The complaint amongst the three is the same: critics walked into the movie ready to hate it and pan it. Reviews, they say, were written well in advance of release. It's the usual whine from people like this, people who don't realize that The Lone Ranger's dismal 28% fresh rating on Rotten Tomatoes well outstrips the 20% rating of a successful film like Transformers: Revenge of the Fallen. Or they do realize it, but they just can't say 'This movie sucks, sorry about that,' because they're still selling the movie. Armie Hammer will probably say something to that effect in a couple of years, though.

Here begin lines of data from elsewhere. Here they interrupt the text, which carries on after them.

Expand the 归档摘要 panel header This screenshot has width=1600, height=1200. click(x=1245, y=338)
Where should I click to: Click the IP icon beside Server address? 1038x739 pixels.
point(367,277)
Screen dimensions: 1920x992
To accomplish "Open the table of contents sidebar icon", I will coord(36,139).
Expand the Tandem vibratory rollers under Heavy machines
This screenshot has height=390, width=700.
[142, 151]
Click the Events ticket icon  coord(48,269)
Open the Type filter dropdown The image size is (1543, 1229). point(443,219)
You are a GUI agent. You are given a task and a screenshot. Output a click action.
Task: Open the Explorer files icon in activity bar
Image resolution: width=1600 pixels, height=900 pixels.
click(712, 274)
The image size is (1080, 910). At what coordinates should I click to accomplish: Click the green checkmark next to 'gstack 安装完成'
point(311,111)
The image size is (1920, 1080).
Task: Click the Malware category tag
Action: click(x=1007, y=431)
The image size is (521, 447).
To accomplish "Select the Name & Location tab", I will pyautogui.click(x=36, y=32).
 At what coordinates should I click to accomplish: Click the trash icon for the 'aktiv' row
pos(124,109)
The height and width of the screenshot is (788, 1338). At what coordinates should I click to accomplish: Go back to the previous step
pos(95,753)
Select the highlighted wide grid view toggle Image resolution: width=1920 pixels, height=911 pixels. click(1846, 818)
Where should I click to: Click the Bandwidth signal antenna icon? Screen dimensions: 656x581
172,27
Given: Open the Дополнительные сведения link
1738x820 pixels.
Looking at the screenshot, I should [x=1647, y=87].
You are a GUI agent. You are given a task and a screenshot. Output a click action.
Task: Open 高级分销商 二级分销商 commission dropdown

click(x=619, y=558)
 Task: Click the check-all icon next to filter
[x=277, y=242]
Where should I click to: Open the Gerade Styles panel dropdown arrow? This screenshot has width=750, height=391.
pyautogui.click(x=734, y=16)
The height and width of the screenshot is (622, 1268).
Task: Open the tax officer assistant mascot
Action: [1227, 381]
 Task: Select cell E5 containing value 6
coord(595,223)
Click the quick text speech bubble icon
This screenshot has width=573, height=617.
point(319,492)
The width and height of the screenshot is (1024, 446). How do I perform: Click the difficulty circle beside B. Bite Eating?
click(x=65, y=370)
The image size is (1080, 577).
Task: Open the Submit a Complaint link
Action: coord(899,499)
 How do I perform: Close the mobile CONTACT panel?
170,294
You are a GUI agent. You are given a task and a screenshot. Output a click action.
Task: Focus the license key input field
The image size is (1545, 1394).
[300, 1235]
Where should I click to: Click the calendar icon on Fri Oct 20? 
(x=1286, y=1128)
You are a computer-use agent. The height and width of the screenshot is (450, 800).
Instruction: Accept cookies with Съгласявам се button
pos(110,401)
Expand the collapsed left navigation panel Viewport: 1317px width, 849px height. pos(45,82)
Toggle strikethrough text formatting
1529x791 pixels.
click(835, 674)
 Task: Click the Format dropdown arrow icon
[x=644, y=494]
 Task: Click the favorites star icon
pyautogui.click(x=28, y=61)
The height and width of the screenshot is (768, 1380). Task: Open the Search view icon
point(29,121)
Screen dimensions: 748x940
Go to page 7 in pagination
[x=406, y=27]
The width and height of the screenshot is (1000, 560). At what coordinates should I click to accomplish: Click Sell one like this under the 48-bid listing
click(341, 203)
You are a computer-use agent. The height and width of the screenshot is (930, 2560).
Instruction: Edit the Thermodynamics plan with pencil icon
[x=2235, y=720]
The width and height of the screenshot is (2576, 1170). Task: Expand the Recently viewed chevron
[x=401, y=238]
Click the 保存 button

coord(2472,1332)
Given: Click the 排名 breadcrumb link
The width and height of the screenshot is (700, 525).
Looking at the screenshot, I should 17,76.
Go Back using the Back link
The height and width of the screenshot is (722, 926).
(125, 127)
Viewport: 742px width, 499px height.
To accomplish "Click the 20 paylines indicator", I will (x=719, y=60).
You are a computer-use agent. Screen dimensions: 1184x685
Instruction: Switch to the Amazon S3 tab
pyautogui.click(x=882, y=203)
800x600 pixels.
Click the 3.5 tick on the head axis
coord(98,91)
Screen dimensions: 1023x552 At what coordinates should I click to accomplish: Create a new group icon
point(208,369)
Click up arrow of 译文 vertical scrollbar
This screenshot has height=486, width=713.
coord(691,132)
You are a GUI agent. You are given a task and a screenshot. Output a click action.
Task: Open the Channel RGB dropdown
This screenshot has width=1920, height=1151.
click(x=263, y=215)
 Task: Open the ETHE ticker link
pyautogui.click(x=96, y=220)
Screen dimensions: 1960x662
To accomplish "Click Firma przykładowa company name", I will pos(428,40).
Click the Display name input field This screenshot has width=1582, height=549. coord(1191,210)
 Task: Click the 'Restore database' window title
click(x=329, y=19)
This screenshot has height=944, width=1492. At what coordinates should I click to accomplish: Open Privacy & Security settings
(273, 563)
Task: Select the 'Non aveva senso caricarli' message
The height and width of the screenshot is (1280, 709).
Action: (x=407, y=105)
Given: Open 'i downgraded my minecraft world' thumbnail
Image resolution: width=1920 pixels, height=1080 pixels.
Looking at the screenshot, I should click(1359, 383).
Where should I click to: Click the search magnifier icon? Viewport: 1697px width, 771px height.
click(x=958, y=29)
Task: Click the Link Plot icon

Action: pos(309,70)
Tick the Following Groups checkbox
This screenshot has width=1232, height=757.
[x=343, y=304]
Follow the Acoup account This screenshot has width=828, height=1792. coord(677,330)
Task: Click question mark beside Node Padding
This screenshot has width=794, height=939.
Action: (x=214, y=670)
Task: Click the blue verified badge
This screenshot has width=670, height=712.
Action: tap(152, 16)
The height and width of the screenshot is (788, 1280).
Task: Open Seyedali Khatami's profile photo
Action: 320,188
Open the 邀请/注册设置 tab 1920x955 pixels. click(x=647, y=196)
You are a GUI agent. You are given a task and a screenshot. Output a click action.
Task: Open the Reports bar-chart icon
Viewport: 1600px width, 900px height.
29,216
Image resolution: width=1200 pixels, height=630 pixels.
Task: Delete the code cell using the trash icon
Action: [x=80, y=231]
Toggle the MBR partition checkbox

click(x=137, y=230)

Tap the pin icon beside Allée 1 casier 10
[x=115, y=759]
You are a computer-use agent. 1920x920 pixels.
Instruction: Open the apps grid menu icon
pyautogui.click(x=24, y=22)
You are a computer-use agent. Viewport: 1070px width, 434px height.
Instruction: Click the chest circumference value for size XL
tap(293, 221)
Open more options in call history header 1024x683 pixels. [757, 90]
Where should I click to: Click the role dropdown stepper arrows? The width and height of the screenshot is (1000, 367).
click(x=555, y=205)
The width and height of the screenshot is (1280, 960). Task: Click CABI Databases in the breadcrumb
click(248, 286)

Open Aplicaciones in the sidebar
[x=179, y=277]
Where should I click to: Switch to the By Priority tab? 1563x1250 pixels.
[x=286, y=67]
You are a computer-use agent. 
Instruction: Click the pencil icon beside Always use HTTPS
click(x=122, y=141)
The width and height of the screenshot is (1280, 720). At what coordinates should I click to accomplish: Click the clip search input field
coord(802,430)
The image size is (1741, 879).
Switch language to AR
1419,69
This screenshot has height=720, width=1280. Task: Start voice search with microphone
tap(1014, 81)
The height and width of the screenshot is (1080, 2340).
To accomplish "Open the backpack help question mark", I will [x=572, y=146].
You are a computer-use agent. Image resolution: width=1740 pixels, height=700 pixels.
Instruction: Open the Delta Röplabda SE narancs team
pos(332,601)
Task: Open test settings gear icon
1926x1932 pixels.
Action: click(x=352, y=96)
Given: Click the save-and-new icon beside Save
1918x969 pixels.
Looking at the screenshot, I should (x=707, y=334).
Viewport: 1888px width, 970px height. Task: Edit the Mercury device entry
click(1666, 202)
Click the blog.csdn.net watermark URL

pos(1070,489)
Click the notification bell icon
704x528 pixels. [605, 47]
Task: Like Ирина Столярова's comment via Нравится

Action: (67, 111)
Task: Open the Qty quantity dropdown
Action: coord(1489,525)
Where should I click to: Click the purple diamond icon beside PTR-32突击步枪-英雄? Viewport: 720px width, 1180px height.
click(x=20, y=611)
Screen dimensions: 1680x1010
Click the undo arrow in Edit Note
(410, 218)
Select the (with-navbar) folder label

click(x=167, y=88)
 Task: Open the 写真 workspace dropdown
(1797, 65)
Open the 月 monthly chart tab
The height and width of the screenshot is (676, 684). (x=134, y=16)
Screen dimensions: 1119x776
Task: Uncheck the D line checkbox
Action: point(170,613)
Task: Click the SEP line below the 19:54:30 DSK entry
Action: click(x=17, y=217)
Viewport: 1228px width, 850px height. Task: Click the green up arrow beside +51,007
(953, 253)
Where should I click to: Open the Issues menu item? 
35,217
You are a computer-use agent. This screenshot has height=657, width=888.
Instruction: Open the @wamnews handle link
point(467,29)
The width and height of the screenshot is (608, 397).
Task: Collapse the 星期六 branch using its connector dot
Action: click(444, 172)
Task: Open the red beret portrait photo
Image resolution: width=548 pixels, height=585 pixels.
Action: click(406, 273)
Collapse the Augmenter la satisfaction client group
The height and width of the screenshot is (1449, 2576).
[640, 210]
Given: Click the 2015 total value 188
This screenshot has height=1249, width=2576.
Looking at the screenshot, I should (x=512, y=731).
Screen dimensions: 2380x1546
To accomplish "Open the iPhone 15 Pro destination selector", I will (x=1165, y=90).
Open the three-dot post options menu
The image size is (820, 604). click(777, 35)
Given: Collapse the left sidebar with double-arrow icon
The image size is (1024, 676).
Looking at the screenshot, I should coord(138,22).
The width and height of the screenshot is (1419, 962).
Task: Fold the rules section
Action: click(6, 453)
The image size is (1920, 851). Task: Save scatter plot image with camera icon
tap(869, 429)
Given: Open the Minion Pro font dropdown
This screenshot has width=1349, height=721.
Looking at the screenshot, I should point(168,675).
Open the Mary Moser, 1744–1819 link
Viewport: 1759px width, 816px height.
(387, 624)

I wish critics could kill movies - Hollywood would be in better shape. No, critics are largely ineffectual when it comes to the big films. We can't get you guys to go se the good ones, and we have a hard time keeping you guys away from the shitty ones. Sometimes the public sees through a movie in advance - The Lone Ranger being a good example - but it rarely has anything to do with the likes of us. What critics are good for, in general, are the following:
- We champion little movies. This is our best function, letting you know about smaller films you might otherwise miss. The selling of big movies is like the selling of cigarettes - they have that shit down to a science and no amount of warnings will dissuade the targeted consumer. But little movies need the push from critics, and at our best that's what we do.
- We contextualize the big movies. If you're the kind of person who likes thinking about movies (and you're at this site so I really hope you do) a review can give you a new way of thinking about a movie. This is the most fun part of the job, when you have a specific take on a movie's meaning.
But that's about it, really. I don't think critics should be consumer advocates and I don't think most most people approach them that way. It seems like most folks now read reviews to get their preconceived notions reinforced, which is why people go apeshit about negative reviews of anticipated blockbusters they haven't seen.
For now critics are happy to take the scorn of Team The Lone Ranger. It makes us feel like we have a purpose, if only for a moment. But these guys should really be looking inward and trying to figure out why nobody wanted to see their steaming pile. I guarantee it had nothing to do with reviews.